=== STATED EXERCISE ===
Report every line of the listing below that contains the string "word", treating uppercase and lowercase as different.

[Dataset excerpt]
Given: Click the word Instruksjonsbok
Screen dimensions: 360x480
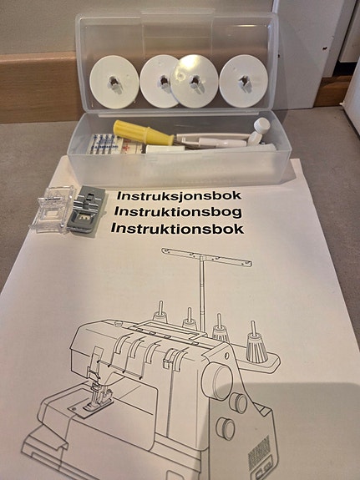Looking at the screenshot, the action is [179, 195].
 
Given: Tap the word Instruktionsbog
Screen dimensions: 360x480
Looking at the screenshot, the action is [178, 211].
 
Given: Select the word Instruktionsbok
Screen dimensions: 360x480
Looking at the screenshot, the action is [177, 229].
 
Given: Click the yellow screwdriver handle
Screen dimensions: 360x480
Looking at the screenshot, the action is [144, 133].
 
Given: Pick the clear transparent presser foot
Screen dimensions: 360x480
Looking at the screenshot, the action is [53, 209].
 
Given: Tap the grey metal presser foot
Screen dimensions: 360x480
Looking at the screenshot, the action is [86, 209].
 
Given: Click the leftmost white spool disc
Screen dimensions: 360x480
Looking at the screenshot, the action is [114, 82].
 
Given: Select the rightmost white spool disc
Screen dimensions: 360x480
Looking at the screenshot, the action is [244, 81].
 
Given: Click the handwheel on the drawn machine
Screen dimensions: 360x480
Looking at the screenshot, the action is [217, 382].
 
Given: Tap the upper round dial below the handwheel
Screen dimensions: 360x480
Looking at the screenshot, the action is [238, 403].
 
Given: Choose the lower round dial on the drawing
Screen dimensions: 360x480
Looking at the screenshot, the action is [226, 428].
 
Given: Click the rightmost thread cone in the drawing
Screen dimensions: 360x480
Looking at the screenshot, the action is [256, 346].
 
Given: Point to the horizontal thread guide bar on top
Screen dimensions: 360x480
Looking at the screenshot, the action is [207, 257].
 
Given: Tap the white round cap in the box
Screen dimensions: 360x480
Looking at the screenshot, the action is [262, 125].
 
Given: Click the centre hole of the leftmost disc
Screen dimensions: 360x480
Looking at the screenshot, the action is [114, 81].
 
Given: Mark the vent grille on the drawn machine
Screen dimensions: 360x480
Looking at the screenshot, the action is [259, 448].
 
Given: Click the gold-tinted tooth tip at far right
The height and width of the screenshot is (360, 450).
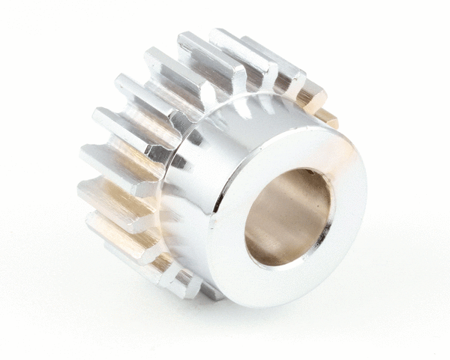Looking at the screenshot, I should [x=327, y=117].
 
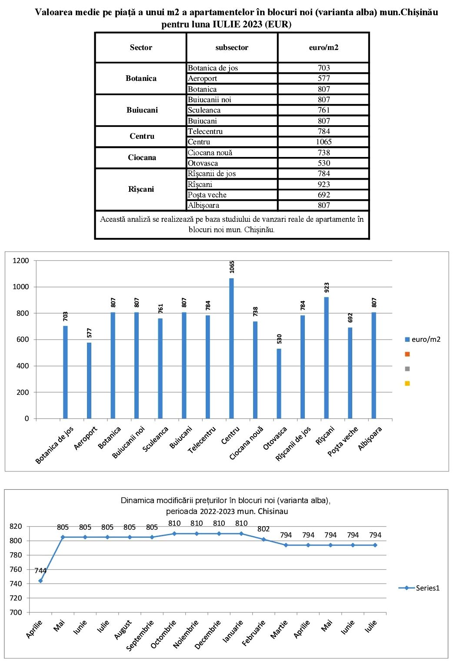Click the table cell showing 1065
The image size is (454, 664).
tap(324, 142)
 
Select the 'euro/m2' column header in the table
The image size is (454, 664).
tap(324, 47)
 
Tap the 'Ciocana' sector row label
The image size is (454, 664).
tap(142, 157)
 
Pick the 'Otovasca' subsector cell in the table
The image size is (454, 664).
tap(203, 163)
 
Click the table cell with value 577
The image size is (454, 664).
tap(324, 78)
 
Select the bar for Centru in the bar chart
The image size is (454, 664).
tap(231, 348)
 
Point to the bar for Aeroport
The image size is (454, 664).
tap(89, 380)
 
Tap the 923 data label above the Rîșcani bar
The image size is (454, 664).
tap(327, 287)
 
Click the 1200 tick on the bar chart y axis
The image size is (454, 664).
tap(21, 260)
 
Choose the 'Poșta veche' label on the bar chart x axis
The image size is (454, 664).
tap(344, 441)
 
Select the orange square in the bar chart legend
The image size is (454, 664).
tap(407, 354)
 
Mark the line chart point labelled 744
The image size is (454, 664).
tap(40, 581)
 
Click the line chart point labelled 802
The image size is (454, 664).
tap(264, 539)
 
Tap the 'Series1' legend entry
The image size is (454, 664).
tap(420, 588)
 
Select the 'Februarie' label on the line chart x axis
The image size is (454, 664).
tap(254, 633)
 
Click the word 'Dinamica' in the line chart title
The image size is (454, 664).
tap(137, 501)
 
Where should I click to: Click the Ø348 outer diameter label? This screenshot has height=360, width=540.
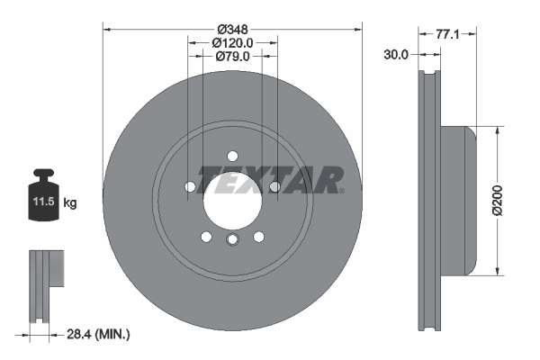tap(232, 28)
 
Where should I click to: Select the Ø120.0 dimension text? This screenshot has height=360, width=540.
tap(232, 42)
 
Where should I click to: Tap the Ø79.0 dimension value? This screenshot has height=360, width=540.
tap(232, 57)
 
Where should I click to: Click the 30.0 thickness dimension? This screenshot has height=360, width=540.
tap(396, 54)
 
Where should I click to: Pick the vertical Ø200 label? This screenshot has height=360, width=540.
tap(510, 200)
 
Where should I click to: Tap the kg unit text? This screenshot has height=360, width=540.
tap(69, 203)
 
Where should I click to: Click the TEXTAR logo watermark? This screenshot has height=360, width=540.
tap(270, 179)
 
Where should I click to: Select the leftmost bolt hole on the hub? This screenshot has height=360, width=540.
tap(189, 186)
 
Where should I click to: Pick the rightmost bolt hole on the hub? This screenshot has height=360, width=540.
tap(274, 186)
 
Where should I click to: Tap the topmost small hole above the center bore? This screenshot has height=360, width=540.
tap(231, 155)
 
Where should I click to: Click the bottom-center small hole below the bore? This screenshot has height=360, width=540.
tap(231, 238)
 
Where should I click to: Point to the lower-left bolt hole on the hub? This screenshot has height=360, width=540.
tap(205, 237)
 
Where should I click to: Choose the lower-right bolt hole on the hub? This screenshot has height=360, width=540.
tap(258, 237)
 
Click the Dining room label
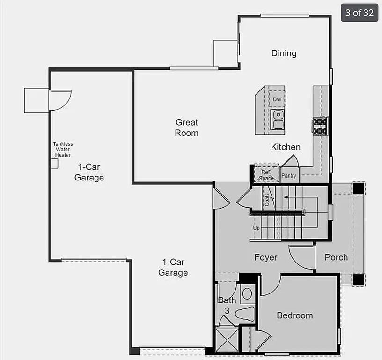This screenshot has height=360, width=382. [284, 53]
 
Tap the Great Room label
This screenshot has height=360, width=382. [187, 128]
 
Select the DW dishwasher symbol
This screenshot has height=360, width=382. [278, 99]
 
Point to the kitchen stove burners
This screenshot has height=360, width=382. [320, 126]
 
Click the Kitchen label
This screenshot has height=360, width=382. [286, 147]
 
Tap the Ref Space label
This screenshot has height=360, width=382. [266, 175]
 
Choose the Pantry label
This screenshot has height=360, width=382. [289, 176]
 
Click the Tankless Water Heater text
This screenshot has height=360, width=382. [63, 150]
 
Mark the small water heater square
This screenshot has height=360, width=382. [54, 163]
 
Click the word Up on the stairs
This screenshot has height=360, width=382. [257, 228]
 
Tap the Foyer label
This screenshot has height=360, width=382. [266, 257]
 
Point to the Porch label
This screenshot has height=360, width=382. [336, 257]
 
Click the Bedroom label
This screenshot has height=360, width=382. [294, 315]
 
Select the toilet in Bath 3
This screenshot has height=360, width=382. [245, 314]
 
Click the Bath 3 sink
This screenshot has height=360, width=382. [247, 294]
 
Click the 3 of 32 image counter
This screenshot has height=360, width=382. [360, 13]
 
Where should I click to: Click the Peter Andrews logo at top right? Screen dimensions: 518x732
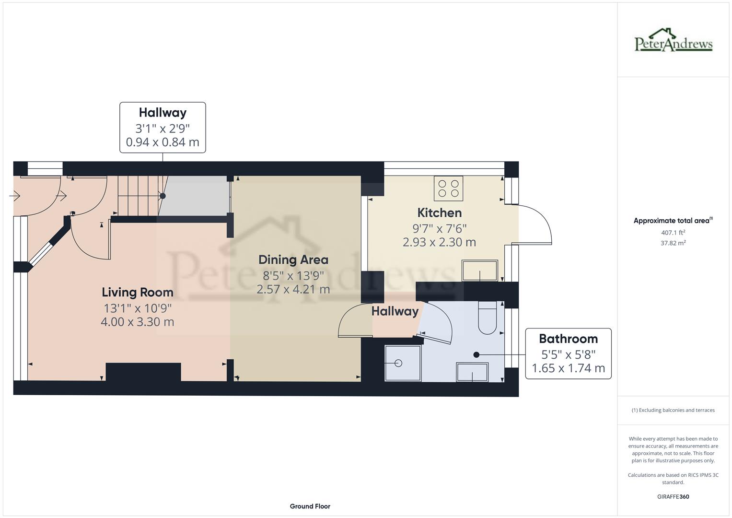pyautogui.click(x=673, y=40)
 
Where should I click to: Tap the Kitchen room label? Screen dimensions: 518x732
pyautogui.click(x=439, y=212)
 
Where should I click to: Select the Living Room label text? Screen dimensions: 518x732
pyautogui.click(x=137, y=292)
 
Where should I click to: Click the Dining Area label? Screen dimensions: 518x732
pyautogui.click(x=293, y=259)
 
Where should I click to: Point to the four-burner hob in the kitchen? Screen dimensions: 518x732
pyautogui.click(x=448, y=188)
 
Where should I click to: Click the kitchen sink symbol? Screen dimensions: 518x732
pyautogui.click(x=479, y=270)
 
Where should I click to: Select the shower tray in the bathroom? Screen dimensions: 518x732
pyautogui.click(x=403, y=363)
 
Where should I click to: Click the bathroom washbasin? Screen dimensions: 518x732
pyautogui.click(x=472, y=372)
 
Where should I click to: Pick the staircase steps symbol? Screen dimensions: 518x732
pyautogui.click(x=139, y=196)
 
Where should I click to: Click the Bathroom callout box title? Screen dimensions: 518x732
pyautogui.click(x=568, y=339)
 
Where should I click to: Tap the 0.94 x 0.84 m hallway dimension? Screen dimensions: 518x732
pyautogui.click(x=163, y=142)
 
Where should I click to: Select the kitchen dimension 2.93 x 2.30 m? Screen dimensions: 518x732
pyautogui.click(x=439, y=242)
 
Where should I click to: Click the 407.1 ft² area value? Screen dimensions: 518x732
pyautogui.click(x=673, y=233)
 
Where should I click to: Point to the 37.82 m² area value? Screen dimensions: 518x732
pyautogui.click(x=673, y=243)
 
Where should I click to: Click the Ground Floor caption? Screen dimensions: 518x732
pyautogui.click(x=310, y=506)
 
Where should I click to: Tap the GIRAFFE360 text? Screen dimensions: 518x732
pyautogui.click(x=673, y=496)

=== TASK ANSWER ===
Given: Click the word Instruksjonsbok
Given: Tap the word Instruktionsbog
Given: Select the word Instruktionsbok
Click the word 'Dinamica' in the line chart title
Click the word Up on the stairs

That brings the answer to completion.